ESPECTáCULOS
La utopía socialista que debió haber sido y no fue
› Por Luciano Monteagudo
Desde su estreno mundial en la Berlinale 2003, Good Bye Lenin! se convirtió no sólo en el mayor éxito del cine alemán en décadas, con más de siete millones de entradas en el mercado local y ventas a 70 territorios en todo el mundo. Esta comedia agridulce del director Wolfgang Becker se volvió también el detonador de un fenómeno sociológico que los propios alemanes han dado en llamar Ostalgie (ver aparte), una súbita nostalgia –a casi quince años de la caída del Muro– no sólo por los productos, objetos y estéticas de la vieja República Democrática Alemana (DDR), sino también por sus valores y utopías perdidas.

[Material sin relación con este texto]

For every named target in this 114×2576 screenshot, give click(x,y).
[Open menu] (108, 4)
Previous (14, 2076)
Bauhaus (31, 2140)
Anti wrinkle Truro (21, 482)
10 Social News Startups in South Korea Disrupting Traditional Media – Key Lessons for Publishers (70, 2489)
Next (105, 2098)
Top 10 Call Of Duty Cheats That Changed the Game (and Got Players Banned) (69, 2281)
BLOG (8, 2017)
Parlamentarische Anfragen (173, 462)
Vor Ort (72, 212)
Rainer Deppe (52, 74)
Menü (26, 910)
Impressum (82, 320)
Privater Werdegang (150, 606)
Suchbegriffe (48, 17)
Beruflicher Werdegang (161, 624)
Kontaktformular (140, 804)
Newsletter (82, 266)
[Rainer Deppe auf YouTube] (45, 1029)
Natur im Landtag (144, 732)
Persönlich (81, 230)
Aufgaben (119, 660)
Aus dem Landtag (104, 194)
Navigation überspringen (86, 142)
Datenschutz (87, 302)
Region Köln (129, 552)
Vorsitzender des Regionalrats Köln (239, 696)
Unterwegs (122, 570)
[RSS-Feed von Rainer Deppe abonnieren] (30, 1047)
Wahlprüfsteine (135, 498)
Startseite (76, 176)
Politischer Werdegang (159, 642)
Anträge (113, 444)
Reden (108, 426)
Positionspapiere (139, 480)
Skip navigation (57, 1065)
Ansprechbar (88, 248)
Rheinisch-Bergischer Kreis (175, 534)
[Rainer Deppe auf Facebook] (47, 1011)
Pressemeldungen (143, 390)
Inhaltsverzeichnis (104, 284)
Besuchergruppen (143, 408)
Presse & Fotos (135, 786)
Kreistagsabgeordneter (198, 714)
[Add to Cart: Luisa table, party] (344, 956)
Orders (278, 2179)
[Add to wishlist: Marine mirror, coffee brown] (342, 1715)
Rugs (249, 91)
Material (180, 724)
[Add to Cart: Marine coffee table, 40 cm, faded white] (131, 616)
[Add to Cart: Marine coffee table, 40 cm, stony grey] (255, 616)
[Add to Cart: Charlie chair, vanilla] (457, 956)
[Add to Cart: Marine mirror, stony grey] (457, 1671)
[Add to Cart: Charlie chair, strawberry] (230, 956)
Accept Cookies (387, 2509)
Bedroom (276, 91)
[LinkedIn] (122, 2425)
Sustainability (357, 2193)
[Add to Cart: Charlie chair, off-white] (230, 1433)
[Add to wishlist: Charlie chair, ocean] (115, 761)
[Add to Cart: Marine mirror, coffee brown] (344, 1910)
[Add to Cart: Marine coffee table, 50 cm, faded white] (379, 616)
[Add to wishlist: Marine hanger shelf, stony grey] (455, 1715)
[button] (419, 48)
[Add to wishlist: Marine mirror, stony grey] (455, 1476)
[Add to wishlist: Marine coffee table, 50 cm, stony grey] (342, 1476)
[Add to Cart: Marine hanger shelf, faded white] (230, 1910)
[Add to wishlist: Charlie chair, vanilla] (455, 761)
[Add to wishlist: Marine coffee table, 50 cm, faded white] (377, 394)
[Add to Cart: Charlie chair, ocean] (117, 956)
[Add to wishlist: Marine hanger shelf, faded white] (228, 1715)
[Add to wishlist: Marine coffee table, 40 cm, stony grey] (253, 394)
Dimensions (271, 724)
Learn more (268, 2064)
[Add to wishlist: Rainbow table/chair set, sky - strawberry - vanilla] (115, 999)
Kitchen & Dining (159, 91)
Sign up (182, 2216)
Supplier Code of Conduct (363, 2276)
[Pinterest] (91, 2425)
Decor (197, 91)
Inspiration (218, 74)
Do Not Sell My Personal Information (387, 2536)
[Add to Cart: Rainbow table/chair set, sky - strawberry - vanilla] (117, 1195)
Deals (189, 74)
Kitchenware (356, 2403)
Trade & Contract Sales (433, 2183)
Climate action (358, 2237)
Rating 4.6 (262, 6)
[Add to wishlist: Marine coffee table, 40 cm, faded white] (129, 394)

El punto de partida del guión de Becker y su colibretista Bernd Lichtenberg puede rastrearse en el Rip Van Winkle de Nathaniel Hawthorne –en donde el héroe de la fábula se duerme como súbdito de la corona británica y se despierta como ciudadano libre de los nuevos Estados Unidos– pero alcanza en Good Bye Lenin! un sesgo muy particular, como si los autores del film hubiesen sabido cristalizar en el film, de neta intención comercial, el Zeitgeist, el espíritu de su época.
La noche del 9 al 10 de junio de 1989 cae, como si hubiera sido de papel, el Muro de Berlín. Pero Christiane (interpretada por Katrin Sass, una ex estrella del cine germano-oriental) no se entera. Ciudadana de Berlín Este y militante devota del Partido Comunista, al que le dedicó toda su vida, Christiane yace en coma, luego del shock sufrido al presenciar una manifestación de oposición al régimen, en la que su hijo Alex (Daniel Bruhl) es apaleado por la policía de la DDR. Ocho meses después, la bella durmiente despierta, pero los médicos le informan a Alex que cualquier emoción fuerte puede acabar con su vida. ¿Cómo explicarle entonces que todo en Alemania ha cambiado, que el país en el que Christiane creció y creyó ya ni siquiera existe?
Sobre esa premisa trabaja el film de Becker. En un acto de amor filial, Alex hará todo lo posible para que su madre siga viviendo en el país ideal en el que creía vivir, aunque tenga que reconstruirlo en el dormitorio de su departamento de Alexanderplatz, donde ha quedado confinada. Primero, simplemente se conforma con no informarle de la nueva situación, pero poco a poco, a medida que las modas y costumbres de Berlín occidental avanzan sobre el territorio oriental, Alex deberá ir perfeccionando paulatinamente su impostura, hasta ir reescribiendo la historia en sentido inverso, para construir –aunque sea en ese microcosmos de cuatro paredes– la utopía socialista que debió haber sido y no fue.
Alex pasa de esforzarse por conseguir productos orientales que ya no existen en el supermercado hasta llevar frente a la cama de su madre enferma a un grupo de niños disfrazados de pioneros, dispuestos a cantar los viejos himnos del catecismo socialista por unos relucientes marcos occidentales. Más complicado aún le resulta explicarle a Christiane por qué los estandartes que celebraban el 40 aniversario de la DDR han sido reemplazados por imponentes avisos de la Coca-Cola. Y como la ambición de Alex es la de algún día convertirse en cineasta, no puede escapar a la tentación de practicar con su madre, a quien le prepara emisiones de televisión especialmente diseñadas para su visión del mundo. El apogeo de la farsa llega cuando Christiane sale a la calle y descubre para su felicidad –siempre según la particular construcción de la realidad que le ha ido organizado Alex– que las masas de Berlín occidental, hartas del capitalismo salvaje, han decidido atravesar el fatídico Muro para vivir del lado oriental las ventajas de un mundo mejor, más solidario y más equitativo.
No toda la película de Becker es capaz de mantener el ritmo de esta locura y, hacia su segunda mitad, Good Bye Lenin! se hace algo larga, quizá complaciente y sin duda sentimental, con la aparición del padre de Alex para explicar psicológicamente la exagerada devoción política de Christiane. Pero aún así, Good Bye Lenin! tiene en todo caso la virtud de no mirar por encima del hombro a sus personajes, ni hacer leña del árbol caído. Por el contrario, pareciera que la mirada de la película permite descubrir una DDR que no fue solamente la de la Stasi (la temible policía secreta del régimen) y en la que vibraba, pese a todo, una vida cotidiana, hecha de pequeños placeres, de sueños, de sentimientos, que hoy forman parte de la memoria emotiva de una sociedad capaz de reconocerse en sus contradicciones.